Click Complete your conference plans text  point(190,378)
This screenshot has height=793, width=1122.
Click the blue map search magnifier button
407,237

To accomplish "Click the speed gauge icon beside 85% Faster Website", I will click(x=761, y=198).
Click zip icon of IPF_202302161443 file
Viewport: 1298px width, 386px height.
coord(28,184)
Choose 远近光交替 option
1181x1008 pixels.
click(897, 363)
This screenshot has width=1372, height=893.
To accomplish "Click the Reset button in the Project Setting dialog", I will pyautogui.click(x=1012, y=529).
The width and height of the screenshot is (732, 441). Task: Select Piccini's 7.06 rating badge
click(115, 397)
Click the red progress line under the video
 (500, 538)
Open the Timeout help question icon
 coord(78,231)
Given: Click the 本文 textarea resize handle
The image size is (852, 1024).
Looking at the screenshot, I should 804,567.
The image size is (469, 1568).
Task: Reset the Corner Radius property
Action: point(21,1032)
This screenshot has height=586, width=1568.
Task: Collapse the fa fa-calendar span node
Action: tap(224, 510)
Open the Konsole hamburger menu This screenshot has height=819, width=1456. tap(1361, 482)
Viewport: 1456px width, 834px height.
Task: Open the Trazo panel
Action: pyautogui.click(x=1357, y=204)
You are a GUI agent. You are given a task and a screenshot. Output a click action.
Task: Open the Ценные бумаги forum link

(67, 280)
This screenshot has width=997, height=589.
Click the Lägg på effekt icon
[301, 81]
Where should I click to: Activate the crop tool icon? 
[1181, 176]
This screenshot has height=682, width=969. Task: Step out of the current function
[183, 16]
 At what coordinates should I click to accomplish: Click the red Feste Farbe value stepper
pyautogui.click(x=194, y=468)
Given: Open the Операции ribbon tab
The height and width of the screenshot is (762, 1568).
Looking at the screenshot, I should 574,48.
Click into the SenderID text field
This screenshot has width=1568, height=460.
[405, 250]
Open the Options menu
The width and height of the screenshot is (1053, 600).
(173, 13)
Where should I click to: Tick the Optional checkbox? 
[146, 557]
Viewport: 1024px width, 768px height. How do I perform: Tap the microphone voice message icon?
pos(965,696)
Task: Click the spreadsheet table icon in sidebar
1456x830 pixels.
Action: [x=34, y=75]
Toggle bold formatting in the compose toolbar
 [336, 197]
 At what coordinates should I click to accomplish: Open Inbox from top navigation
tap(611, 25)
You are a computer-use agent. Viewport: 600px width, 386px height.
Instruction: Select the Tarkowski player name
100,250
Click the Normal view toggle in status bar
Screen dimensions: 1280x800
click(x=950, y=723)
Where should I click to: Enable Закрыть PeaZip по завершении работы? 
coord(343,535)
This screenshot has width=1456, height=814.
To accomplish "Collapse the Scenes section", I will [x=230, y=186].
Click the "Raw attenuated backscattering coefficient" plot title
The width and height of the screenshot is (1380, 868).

▸ Written problem
Reproduce every one of the records above word for word, without altering, adding, or leaving out anything.

▸ Reply
Click Complete your conference plans text  point(190,378)
This screenshot has height=793, width=1122.
Click the blue map search magnifier button
407,237

To accomplish "Click the speed gauge icon beside 85% Faster Website", I will click(x=761, y=198).
Click zip icon of IPF_202302161443 file
Viewport: 1298px width, 386px height.
coord(28,184)
Choose 远近光交替 option
1181x1008 pixels.
click(897, 363)
This screenshot has width=1372, height=893.
To accomplish "Click the Reset button in the Project Setting dialog", I will pyautogui.click(x=1012, y=529).
The width and height of the screenshot is (732, 441). Task: Select Piccini's 7.06 rating badge
click(115, 397)
Click the red progress line under the video
 (500, 538)
Open the Timeout help question icon
 coord(78,231)
Given: Click the 本文 textarea resize handle
The image size is (852, 1024).
Looking at the screenshot, I should 804,567.
The image size is (469, 1568).
Task: Reset the Corner Radius property
Action: point(21,1032)
This screenshot has height=586, width=1568.
Task: Collapse the fa fa-calendar span node
Action: tap(224, 510)
Open the Konsole hamburger menu This screenshot has height=819, width=1456. tap(1361, 482)
Viewport: 1456px width, 834px height.
Task: Open the Trazo panel
Action: pyautogui.click(x=1357, y=204)
You are a GUI agent. You are given a task and a screenshot. Output a click action.
Task: Open the Ценные бумаги forum link

(67, 280)
This screenshot has width=997, height=589.
Click the Lägg på effekt icon
[301, 81]
Where should I click to: Activate the crop tool icon? 
[1181, 176]
This screenshot has height=682, width=969. Task: Step out of the current function
[183, 16]
 At what coordinates should I click to accomplish: Click the red Feste Farbe value stepper
pyautogui.click(x=194, y=468)
Given: Open the Операции ribbon tab
The height and width of the screenshot is (762, 1568).
Looking at the screenshot, I should 574,48.
Click into the SenderID text field
This screenshot has width=1568, height=460.
[405, 250]
Open the Options menu
The width and height of the screenshot is (1053, 600).
(173, 13)
Where should I click to: Tick the Optional checkbox? 
[146, 557]
Viewport: 1024px width, 768px height. How do I perform: Tap the microphone voice message icon?
pos(965,696)
Task: Click the spreadsheet table icon in sidebar
1456x830 pixels.
Action: [x=34, y=75]
Toggle bold formatting in the compose toolbar
 [336, 197]
 At what coordinates should I click to accomplish: Open Inbox from top navigation
tap(611, 25)
You are a computer-use agent. Viewport: 600px width, 386px height.
Instruction: Select the Tarkowski player name
100,250
Click the Normal view toggle in status bar
Screen dimensions: 1280x800
click(x=950, y=723)
Where should I click to: Enable Закрыть PeaZip по завершении работы? 
coord(343,535)
This screenshot has width=1456, height=814.
To accomplish "Collapse the Scenes section", I will [x=230, y=186].
Click the "Raw attenuated backscattering coefficient" plot title
The width and height of the screenshot is (1380, 868).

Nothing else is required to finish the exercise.